Performant Large-Scale Postgres Migrations

November 30, 2016

[rails] [postgres] [scaling]

Recently I tried to add a column to one of our very big tables, and as you might expect from the title of this blog, it took so long that I aborted it after an hour. Can you spot the problem?

class AddInfoColumnToCaseDocketReport < ActiveRecord::Migration
  def change
    add_column :case_docket_reports, :info, :jsonb, default: '{}'
  end
end

Not all migrations are created equal. Adding a column to Postgres without a default value is very fast because only the catalog tables get written. With a default value, however, it can get very, very, s-l-o-w, because it has to make a copy of every row and reindex.

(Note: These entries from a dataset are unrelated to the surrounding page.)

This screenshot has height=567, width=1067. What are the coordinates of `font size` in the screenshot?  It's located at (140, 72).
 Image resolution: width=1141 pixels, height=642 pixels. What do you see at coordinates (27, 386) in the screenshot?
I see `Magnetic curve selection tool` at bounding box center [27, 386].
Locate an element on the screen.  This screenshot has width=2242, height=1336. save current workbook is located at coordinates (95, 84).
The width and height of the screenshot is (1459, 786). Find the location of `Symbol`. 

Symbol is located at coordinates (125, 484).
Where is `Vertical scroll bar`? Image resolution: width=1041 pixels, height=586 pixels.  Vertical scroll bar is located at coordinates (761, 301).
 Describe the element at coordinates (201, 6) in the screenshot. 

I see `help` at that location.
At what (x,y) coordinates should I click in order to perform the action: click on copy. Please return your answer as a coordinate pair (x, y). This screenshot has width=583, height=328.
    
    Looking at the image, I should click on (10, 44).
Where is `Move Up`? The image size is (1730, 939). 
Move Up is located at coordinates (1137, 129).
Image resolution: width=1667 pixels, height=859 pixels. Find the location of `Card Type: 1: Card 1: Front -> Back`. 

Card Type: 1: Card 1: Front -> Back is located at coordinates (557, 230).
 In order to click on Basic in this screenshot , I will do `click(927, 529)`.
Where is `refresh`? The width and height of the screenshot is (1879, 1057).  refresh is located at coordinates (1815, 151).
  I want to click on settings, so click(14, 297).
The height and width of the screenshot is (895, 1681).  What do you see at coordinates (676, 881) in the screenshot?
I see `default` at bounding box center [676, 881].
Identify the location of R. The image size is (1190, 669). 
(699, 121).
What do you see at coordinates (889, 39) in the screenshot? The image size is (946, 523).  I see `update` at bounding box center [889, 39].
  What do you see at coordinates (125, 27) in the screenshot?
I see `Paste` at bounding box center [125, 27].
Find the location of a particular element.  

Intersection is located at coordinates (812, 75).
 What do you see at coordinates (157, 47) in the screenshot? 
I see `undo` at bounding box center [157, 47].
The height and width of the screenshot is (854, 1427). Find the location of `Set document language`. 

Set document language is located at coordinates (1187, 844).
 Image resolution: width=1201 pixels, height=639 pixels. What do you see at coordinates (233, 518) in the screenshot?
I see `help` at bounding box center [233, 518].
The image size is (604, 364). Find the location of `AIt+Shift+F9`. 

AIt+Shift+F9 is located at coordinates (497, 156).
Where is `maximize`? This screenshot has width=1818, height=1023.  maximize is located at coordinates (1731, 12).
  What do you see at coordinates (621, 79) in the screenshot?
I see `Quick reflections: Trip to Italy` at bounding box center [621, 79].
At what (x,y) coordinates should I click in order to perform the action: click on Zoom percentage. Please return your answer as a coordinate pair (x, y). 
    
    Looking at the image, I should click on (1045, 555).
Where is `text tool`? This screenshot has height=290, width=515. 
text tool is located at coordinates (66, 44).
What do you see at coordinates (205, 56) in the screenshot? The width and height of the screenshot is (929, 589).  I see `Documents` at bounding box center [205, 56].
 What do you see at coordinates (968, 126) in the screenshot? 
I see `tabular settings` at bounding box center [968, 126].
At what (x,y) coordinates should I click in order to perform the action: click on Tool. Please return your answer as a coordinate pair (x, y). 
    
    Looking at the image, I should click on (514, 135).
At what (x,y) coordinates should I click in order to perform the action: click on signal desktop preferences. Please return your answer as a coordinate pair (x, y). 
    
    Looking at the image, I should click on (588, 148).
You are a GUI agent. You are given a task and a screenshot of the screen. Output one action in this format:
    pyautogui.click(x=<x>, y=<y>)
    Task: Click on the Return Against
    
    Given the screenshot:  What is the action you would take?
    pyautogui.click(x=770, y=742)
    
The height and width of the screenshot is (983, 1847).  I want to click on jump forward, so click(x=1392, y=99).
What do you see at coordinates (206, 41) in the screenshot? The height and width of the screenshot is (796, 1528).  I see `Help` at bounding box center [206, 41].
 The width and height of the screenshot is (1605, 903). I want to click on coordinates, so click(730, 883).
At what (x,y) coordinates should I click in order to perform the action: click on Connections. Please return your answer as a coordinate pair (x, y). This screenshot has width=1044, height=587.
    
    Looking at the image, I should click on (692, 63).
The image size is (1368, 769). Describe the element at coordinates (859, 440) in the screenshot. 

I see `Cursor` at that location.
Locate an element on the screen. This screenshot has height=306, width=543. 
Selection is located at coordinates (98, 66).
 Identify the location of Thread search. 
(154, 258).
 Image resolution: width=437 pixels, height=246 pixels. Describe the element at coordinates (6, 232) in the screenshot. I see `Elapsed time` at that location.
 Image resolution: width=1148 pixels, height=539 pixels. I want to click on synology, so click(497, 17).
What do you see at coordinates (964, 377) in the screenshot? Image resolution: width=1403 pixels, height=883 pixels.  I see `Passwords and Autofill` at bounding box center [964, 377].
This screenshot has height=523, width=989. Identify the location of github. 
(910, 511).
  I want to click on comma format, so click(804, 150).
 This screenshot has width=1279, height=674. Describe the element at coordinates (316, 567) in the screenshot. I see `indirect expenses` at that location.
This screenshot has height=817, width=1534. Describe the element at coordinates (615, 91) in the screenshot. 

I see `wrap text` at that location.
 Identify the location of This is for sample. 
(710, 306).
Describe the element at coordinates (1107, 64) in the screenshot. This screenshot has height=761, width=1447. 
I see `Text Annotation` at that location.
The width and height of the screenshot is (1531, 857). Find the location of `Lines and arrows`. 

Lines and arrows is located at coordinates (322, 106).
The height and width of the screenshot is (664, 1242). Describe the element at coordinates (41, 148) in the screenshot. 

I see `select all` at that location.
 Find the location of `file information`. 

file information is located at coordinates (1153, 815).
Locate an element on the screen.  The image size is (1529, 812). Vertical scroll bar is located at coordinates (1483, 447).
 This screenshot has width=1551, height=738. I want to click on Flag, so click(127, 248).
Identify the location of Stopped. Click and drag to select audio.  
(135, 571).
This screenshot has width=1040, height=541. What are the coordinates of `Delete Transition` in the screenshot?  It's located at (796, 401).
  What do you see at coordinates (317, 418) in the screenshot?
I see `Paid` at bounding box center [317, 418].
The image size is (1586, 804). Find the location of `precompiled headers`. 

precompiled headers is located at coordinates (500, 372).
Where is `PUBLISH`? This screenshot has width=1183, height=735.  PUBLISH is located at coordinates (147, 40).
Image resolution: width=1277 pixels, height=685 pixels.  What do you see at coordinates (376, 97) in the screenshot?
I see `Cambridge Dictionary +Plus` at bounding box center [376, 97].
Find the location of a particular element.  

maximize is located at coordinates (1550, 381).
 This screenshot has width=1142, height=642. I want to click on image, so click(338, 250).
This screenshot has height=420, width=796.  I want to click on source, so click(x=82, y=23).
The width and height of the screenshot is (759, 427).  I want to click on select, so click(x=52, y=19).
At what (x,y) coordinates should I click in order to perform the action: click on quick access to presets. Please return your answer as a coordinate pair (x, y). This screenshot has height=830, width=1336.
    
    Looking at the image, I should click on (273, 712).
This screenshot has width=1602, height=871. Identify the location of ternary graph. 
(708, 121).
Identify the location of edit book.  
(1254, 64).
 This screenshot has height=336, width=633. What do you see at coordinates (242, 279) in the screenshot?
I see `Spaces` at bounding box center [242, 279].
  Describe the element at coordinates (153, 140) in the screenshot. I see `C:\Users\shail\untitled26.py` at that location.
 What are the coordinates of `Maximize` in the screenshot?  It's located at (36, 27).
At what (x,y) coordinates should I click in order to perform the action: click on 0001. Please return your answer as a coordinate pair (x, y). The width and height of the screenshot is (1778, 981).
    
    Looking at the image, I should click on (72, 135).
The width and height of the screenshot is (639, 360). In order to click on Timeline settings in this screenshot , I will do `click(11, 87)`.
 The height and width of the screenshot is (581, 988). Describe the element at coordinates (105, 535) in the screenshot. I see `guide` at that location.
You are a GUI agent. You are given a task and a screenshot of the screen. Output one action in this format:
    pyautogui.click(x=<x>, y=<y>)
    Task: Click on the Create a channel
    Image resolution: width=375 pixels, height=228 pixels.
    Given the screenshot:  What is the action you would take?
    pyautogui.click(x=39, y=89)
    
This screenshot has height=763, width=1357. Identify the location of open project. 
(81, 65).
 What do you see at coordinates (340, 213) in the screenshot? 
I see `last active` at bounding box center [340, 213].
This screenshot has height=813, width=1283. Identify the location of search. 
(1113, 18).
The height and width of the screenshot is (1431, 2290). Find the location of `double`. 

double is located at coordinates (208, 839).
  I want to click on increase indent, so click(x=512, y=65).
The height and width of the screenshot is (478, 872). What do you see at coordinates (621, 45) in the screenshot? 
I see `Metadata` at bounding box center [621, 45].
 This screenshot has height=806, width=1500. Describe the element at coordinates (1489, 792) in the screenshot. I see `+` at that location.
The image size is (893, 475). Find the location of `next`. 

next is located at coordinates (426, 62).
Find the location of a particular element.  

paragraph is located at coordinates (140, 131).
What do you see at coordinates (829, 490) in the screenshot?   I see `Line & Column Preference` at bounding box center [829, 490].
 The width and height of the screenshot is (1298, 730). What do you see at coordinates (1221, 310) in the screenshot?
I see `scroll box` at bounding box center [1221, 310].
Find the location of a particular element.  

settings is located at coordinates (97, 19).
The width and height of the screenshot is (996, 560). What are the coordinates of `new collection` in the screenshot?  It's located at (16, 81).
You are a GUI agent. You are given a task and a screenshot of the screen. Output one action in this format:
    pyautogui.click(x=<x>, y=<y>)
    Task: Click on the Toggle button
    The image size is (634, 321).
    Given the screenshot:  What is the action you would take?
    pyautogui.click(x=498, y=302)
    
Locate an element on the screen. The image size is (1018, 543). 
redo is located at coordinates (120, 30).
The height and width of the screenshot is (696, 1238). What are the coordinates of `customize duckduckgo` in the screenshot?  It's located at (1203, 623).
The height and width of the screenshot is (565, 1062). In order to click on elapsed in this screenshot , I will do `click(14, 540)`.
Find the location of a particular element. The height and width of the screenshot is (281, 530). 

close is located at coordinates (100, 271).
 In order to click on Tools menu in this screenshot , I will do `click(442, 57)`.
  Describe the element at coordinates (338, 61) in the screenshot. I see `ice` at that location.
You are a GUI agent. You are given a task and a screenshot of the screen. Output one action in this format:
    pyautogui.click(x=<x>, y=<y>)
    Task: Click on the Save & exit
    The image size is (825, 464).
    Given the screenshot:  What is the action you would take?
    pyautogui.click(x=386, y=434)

Add columns without default values

Adding a default value to an existing column is also remarkably fast, as it also does not change any existing rows. So, if we break this migration into 2 steps, it will be very, very, fast:

class AddInfoColumnToCaseDocketReport < ActiveRecord::Migration
  def change
    add_column :case_docket_reports, :info, :jsonb
    change_column :case_docket_reports, :info, :jsonb, default: '{}'
  end
end

Add default values to existing columns

Of course, now your table has columns filled with NULL values, which may or may not be a bad thing in your application. Let’s assume for the moment that it is a bad thing. How do we update all of those rows? The naive approach in Rails is to iterate over each object, assigning the new value:

CaseDocketReport.where(info: nil).find_each(batch_size: 100) do |docket_report|
  docket_report.update(info: {})
end

This is also very slow because you have to drag each row from Postgres, over the “wire” and into Rails, create the associated objects and then write each change out in an isolated transaction. There is an alternative that is very fast: Rails exposes the SQL UPDATE via the #update_all method. This is very, very fast:

loop do
  results = CaseDocketReport.where(info: nil).limit(10_000).update_all(info: {})
  break if results == 0
end

This little snippet, in one SQL command, will update 10,000 rows at a time!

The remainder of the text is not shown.